Isso quer dizer que eu passava por situações que alguns poucos também já enfrentaram. Quando eu tinha 12 anos e ia à igreja acompanhar meus pais no domingo, existia um culto para pre-adolescentes. Aquela faixa-etária que considera o sermão do pastor uma chatice e não tem mais salinha de crianças para aprender sobre a arca de Noé. Eu estava crescendo e meu bigodinho já estava lá.
Num desses domingos, desci e fiquei esperando no salão térreo da igreja pelo chamado para o cultinho adolescente. Enquanto esperava, um diácono me interrogou. Ele parecia estar ali fazendo uma ronda em busca de adolescentes rebeldes.
– O que você está fazendo aqui embaixo?
– Esperando o cultinho – disse, eu no auge da minha timidez pré-adolescente.
– Mas isso não é só pra quem tem até 12 anos? – questionou o diácono um tanto confuso
– Sim, eu tenho 12 anos.
“Eu tinha certeza que podia forjar minha idade em inúmeras situações, mas nunca me aproveitei disso.
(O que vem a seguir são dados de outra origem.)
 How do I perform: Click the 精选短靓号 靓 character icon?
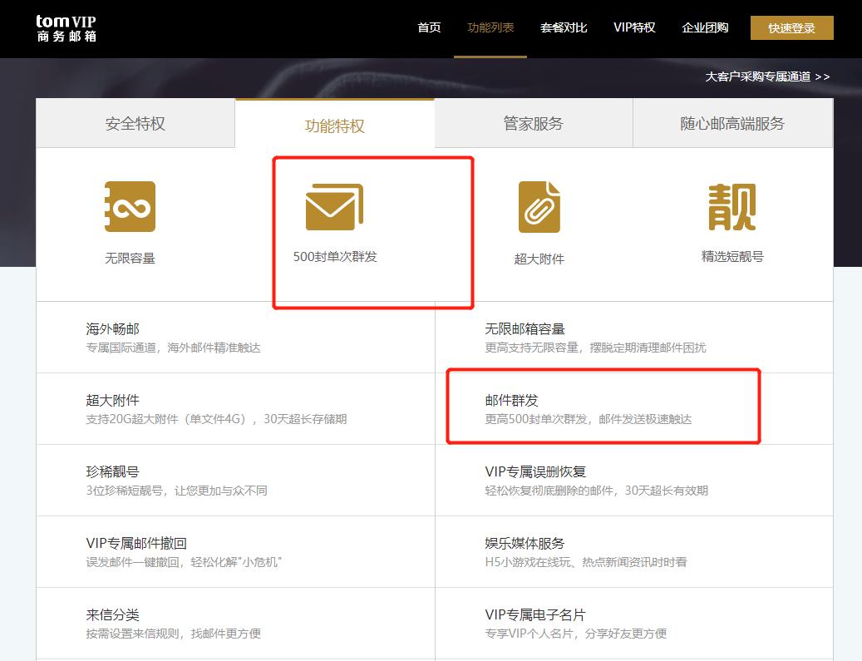731,205
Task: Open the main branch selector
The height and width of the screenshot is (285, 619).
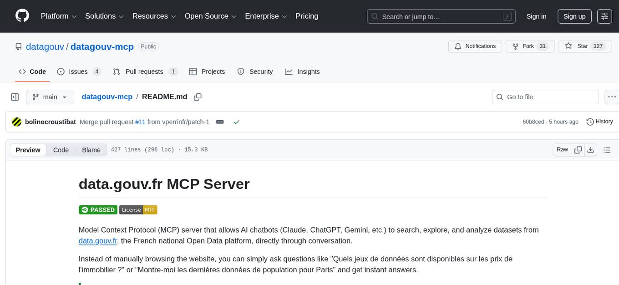Action: [x=50, y=97]
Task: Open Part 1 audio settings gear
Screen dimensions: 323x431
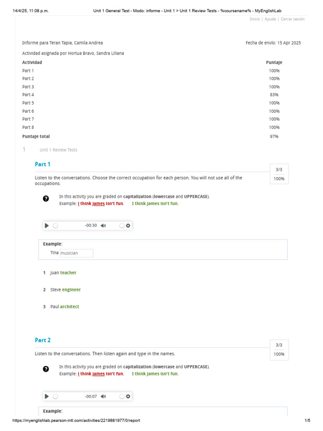Action: tap(128, 226)
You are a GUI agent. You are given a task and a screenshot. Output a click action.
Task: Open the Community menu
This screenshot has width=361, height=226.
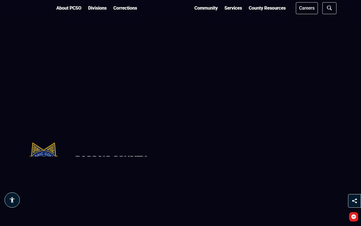(x=206, y=8)
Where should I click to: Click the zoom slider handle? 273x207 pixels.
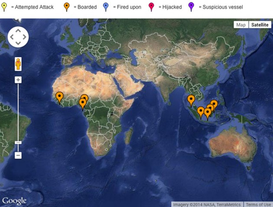tap(18, 143)
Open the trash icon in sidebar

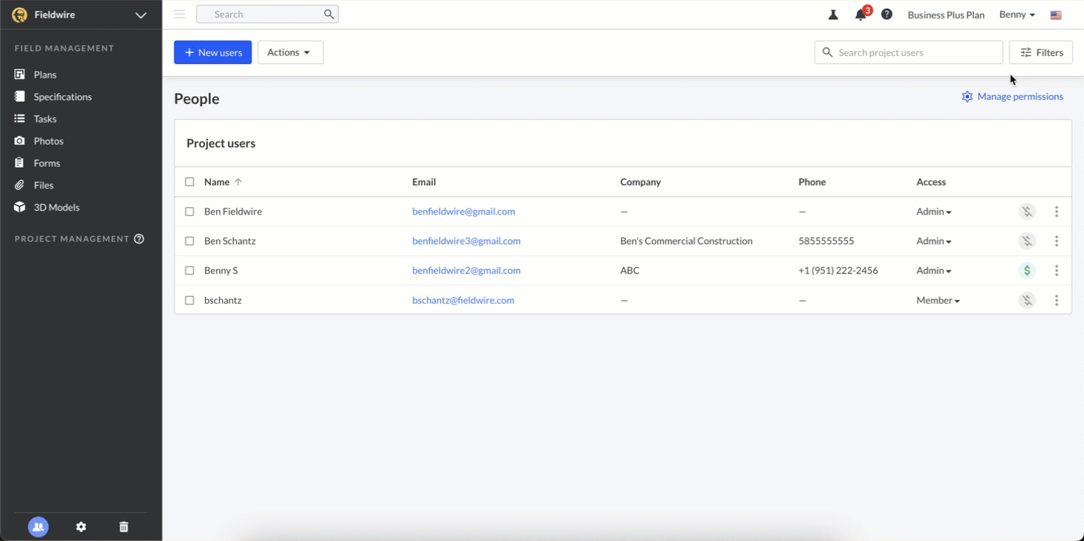pos(124,527)
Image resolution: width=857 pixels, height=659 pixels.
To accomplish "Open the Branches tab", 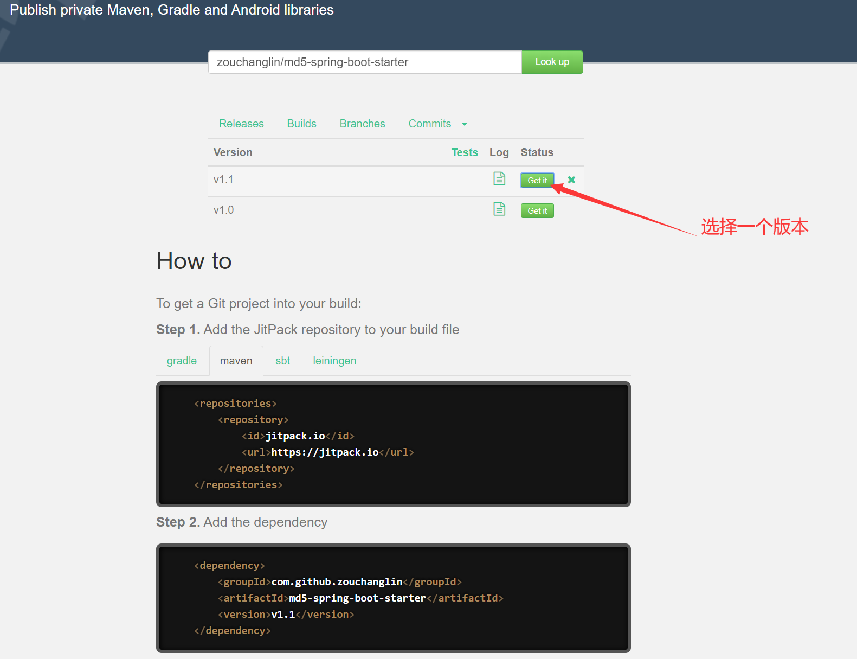I will coord(362,124).
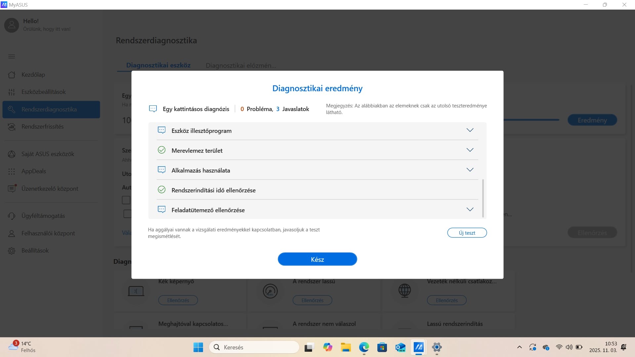Click the Üzenetkezelő központ message icon
Screen dimensions: 635x357
12,189
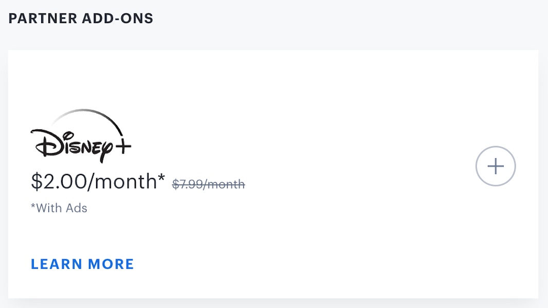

Acho que se eu me esforcei foi em não apenas parecer mais velho, mas realmente ser mais velho”
Eu não lembro exatamente o que ele disse depois da minha revelação – só da sua risada sarcástica. Ele olhou pra minha cara de velho, questionou se eu realmente tinha aquela idade e eu tive que usar do argumento “por que eu mentiria?” – verdadeiro, mas fajuto, claro, porque era muito fácil mentir diante de um sermão chato.
Outra vez, aos 19 ou 20 anos, quando já tinha o potencial para uma barba cheia como a que tenho hoje (mas não fui esperto o suficiente para mante-la até então), fiz uma pegadinha com uma amiga que era fácil de “tapear” durante um retiro. Eu estava sem fazer a barba há uns 3 dias e, numa conversa informal, isso virou assunto para perguntaram minha idade.
Eu pisquei o olho para alguém por perto que entenderia rápido a brincadeira, para que entrasse no jogo comigo e comecei a contar a lorota. Brinquei que tinha 35 anos, dois filhos e era separado. O olhar da amiga, diante do meu cinismo, foi de uma revelação bombástica. Para ela, era perfeitamente palatável tudo aquilo e eu construí a falácia até não aguentar mais e cair na risada.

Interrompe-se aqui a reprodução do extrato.